O debate sobre veículos elétricos nos Estados Unidos está voltando, com propostas de republicanos para acabar com subsídios e criar taxas para esses carros, lembrando a resistência do passado. No início do século 20, os carros elétricos eram populares, mas perderam espaço para os movidos a gasolina, impulsionados pela indústria do petróleo. Hoje, a administração Trump e seus aliados querem limitar o crescimento dos elétricos. Os desafios atuais, como a falta de infraestrutura de recarga e a percepção de que recarregar é menos prático do que abastecer, são semelhantes aos do passado. Enquanto as vendas de elétricos cresceram 35% na China e 25% na Europa, nos EUA o aumento foi de apenas 11%. Os republicanos querem eliminar um crédito fiscal de US$ 7,5 mil e criar uma taxa anual de US$ 250 para quem possui carros elétricos. Jay Leno, um famoso colecionador de carros, ainda dirige um elétrico antigo e destaca que, apesar das dificuldades, esses veículos têm vantagens como menos manutenção e a possibilidade de recarregar em casa. A história dos veículos elétricos nos EUA é cheia de desafios, mas também de inovações que podem influenciar o futuro da mobilidade.

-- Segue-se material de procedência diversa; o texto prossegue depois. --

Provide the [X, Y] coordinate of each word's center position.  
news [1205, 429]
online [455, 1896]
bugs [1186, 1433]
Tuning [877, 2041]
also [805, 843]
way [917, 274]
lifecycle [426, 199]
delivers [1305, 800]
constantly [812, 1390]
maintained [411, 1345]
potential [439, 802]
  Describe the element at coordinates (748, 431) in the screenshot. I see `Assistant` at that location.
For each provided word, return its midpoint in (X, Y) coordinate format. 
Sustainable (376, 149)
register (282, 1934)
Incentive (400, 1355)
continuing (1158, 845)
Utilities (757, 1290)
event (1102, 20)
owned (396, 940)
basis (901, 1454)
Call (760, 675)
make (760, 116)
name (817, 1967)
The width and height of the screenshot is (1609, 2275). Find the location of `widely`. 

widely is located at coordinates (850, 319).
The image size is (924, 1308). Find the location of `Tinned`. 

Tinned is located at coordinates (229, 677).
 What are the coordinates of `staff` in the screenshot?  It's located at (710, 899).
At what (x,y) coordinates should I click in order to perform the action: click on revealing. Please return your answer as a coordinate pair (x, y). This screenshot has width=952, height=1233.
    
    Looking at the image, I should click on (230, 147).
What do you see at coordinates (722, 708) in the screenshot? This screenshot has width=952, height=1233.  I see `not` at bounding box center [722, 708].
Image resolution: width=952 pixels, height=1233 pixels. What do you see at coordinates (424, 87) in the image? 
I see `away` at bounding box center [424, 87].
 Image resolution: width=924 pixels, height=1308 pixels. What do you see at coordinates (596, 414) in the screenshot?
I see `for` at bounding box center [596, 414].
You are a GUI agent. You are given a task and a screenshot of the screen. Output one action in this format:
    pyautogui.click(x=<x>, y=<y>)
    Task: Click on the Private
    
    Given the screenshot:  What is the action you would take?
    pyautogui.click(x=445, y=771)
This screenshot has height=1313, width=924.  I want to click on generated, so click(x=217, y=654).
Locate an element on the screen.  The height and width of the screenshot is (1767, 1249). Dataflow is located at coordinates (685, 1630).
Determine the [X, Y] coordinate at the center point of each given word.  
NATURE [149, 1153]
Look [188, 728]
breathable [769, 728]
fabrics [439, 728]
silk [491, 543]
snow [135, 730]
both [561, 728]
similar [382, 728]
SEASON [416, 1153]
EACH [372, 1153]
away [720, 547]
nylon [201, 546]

Mais de um século após o auge dos veículos elétricos, o debate sobre sua viabilidade nos Estados Unidos está ressurgindo. Propostas de parlamentares republicanos visam eliminar subsídios e implementar taxas sobre esses automóveis, refletindo uma resistência histórica ao seu uso.
No início do século 20, carros elétricos como o Baker Electric Coupe eram populares, com um terço dos táxis de Nova York sendo movidos a bateria. Contudo, a ascensão dos veículos a gasolina, impulsionada por subsídios fiscais e pela indústria do petróleo, fez com que os elétricos perdessem espaço. Hoje, essa história parece se repetir, com a administração Trump e aliados buscando limitar o crescimento dos elétricos.
Estudos apontam que os desafios enfrentados pelos veículos elétricos atualmente são semelhantes aos do passado. A falta de infraestrutura de recarga e a percepção de que recarregar é menos conveniente do que abastecer com gasolina são questões persistentes. Donald Trump, em um comício recente, ironizou a praticidade dos elétricos, afirmando que eles não são adequados para viagens longas.
Enquanto isso, as vendas de veículos elétricos cresceram 35% na China e 25% na Europa nos primeiros meses de 2025, mas nos EUA, o aumento foi de apenas 11%. Republicanos propõem eliminar o crédito fiscal federal de US$ 7,5 mil e implementar uma taxa anual de US$ 250 para proprietários de elétricos. Essas medidas visam equilibrar o mercado, segundo seus defensores.
Jay Leno, comediante e colecionador de automóveis, mantém viva a memória dos elétricos antigos, dirigindo seu Baker Electric de 1909. Ele destaca que, apesar das desvantagens, os elétricos oferecem benefícios como menor manutenção e a possibilidade de recarga em casa. A história dos veículos elétricos nos EUA é marcada por desafios, mas também por inovações que podem moldar o futuro da mobilidade.